O Sporting anunciou ao final desta quinta-feira a venda de Eric Dier, internacional sub-21 inglês há dez anos a “viver” na Academia, ao Tottenham Hotspur a troco de 5 milhões de euros. O negócio, absolutamente ruinoso, tem no entanto alumas nuances que merecem uma análise mais profunda do que meros ataques ou elogios à direcção presidida por Bruno de Carvalho. Vamos por partes.

O NEGÓCIO | Antes de mais, a saída de Eric Dier de Alvalade representa um estrondoso golpe financeiro e desportivo no projecto liderado por Bruno de Carvalho. Mais um. O jogador inglês era um dos maiores talentos moldados na Academia leonina e uma das maiores esperanças em termos de valorização e retorno económico do Sporting. Foi o primeiro grande defesa-central a ser formado pelos leões nos últimos anos, que depois de anos a fio a viver com remendos e peças “achinezadas” na sua defensiva, encontrou no luso-inglês de 20 anos o primeiro grande central desde o mítico André Cruz. Um portento físico e de robustez, segurança e fiabilidade, candidato a líder de balneário e futuro captião.

Tal como os outros e mais recentes, sai de Alvalade pela porta pequena, mas desta vez sem ter tido sequer a oportunidade de vestir a braçadeira. No enquandramento do campeonato português, era também sem sombra de dúvidas um dos melhores defesas-centrais da nossa Liga, fazendo-se notar pelas características presentes em qualquer grande central a jogar no futebol europeu: exemplar na marcação, irrepreensível no jogo aéreo, inteligente no desarme, seguro no posicionamento e temível nos lances de bola parada e marcação de livres directos. O «Kaiser de Alvalade» tinha isto tudo e uma alegada cláusula de rescisão de 20 ou 30 (nunca se soube muito bem qual o valor, e agora percebe-se porquê) milhões de euros, mas acaba por sair do Sporting por uns “míseros” cinco milhões.

E aqui entra o prejuízo financeiro, enorme, catastrófico, infinitamente incalculável e extensível aos 15 ou 25 milhões de euros de diferença face à cláusula. Independentemente das circunstâncias , este será sempre um péssimo negócio para o Sporting. O jogador sai para Inglaterra por uma quantia absolutamente ridícula, sem qualquer contrapartida e salvaguarda para o clube leonino e, ao que se sabe, sem nenhuma cláusula de bloqueio a um eventual ingresso, no futuro, no FC Porto ou no Benfica. Um desastre.

CIRCUNSTÂNCIAS | Feita a avaliação ao valor do negócio, é preciso dissecar então os contornos e as circunstâncias da transferência. Perceber porque motivo ela aconteceu nestes moldes. Há sensivelmente um ano, um pouco mais que isso, a direcção demissionária do Sporting, seguindo uma linha de actuação que lhe foi sempre muito característica, anunciou uma série de decisões inacreditáveis que ficaram conhecidas como os “últimos actos de gestão” (ruinosa) de Godinho Lopes. Assim muito “às três pancadas”, o antigo elenco directivo dos leões comunicou ter “exercido direitos de preferência” para as renovações dos jogadores Betinho e Eric Dier.

Lista de tarefas
1. Extraia, sem alterações, o trecho do texto sobre a venda de Eric Dier que começa em “E aqui entra” e termina em “no Benfica. Um desastre.”.
2. Responda, com base no texto sobre a venda de Eric Dier:
(a) Por que valor o Sporting vendeu o jogador ao Tottenham Hotspur?
(b) Há quantos anos o jogador vivia na Academia?
(c) Para as renovações de que jogadores a antiga direção comunicou ter “exercido direitos de preferência”?
3. Dê continuidade ao texto sobre a venda de Eric Dier ao Tottenham Hotspur, começando após a última frase apresentada.
O material que se segue não tem qualquer relação com este trabalho.

Segmento de dados

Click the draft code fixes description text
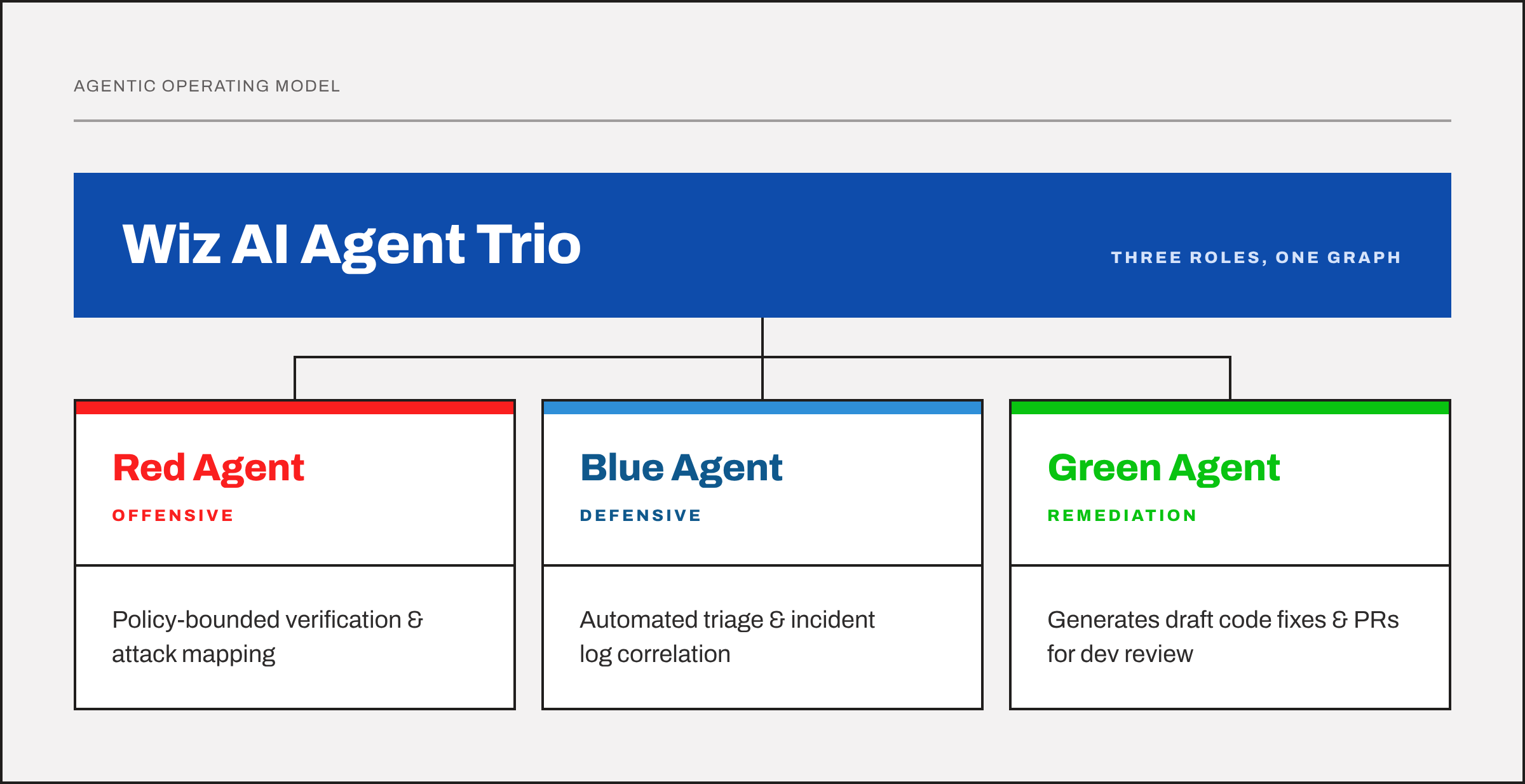The width and height of the screenshot is (1525, 784). [x=1223, y=637]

Respostas escritas
1.
E aqui entra o prejuízo financeiro, enorme, catastrófico, infinitamente incalculável e extensível aos 15 ou 25 milhões de euros de diferença face à cláusula. Independentemente das circunstâncias , este será sempre um péssimo negócio para o Sporting. O jogador sai para Inglaterra por uma quantia absolutamente ridícula, sem qualquer contrapartida e salvaguarda para o clube leonino e, ao que se sabe, sem nenhuma cláusula de bloqueio a um eventual ingresso, no futuro, no FC Porto ou no Benfica. Um desastre.

2.
(a) Por 5 milhões de euros.
(b) Há dez anos.
(c) Betinho e Eric Dier.

3.
A opção sobre Eric Dier, tal como nos restantes jogadores da formação em que resolveu apostar quase à última da hora, depois de uma política desastrosa de endividamento em contratações que se revelaram um fracasso para o clube, aconteceu apenas depois da colocação dos jogadores na equipa principal, dificultando a margem do Sporting nas negociações e precipitando a saída de todos eles, com excepção para Fabrice Fokobo, que no entanto esteve também muito perto de escapar para outras paragens. Este erro crasso em termos de gestão desportiva, e que convém nunca ser esquecido, é na realidade o princípio da história da saída de Eric Dier de Alvalade.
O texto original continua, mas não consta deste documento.